Stored items from a collection
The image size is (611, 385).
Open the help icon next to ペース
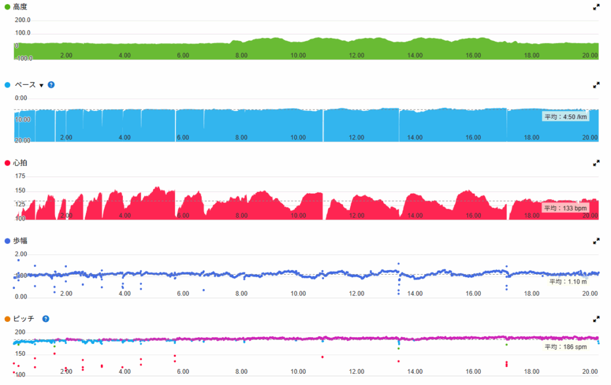51,85
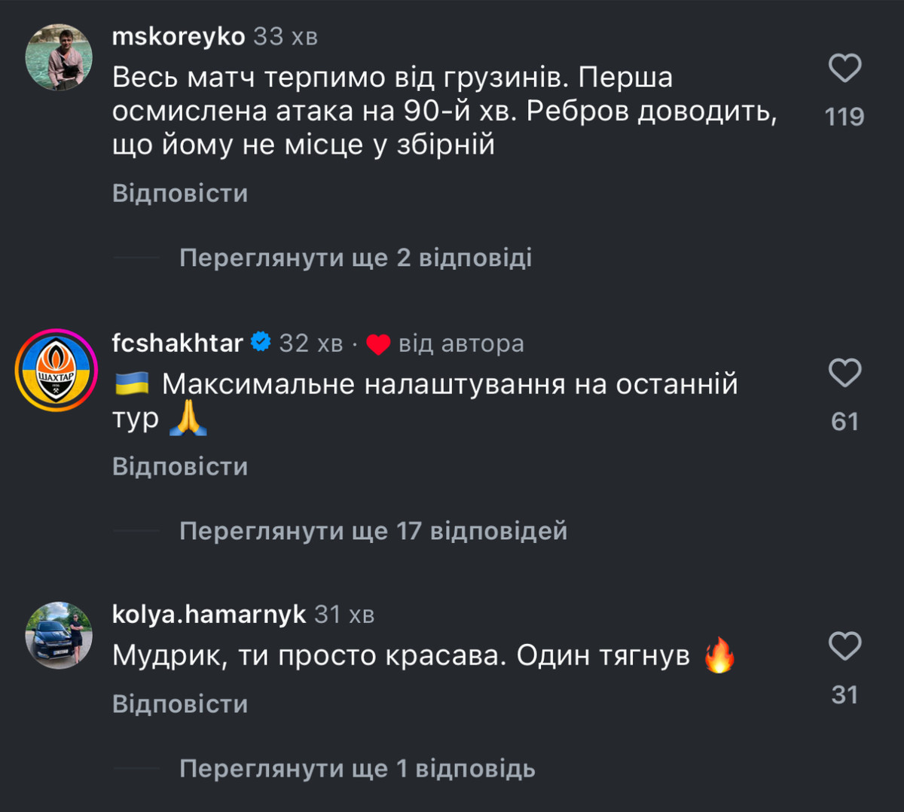Click the fire emoji in kolya.hamarnyk comment
904x812 pixels.
[719, 655]
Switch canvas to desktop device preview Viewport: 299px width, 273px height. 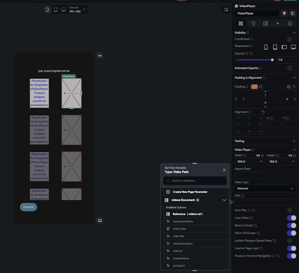click(63, 10)
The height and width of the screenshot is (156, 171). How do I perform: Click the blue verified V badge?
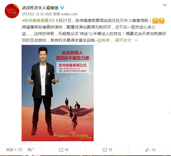[x=62, y=8]
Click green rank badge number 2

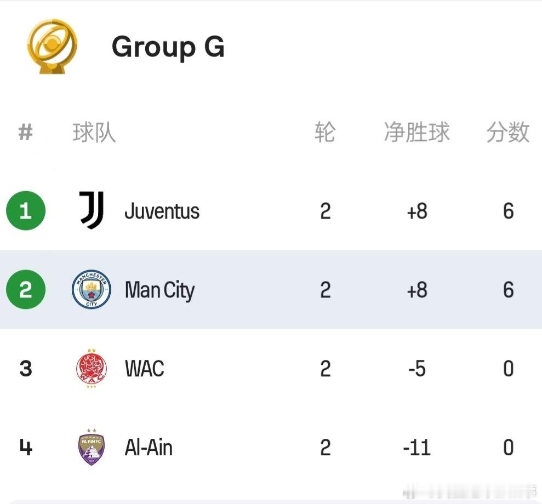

# ASSIGNMENT
Reproduce word for word the lines from the one containing "The height and" through the end of the data, both ends kept. Drop the pictures.

# WRITTEN RESPONSE
The height and width of the screenshot is (156, 171). How do I perform: Click the blue verified V badge?
[x=62, y=8]
Click green rank badge number 2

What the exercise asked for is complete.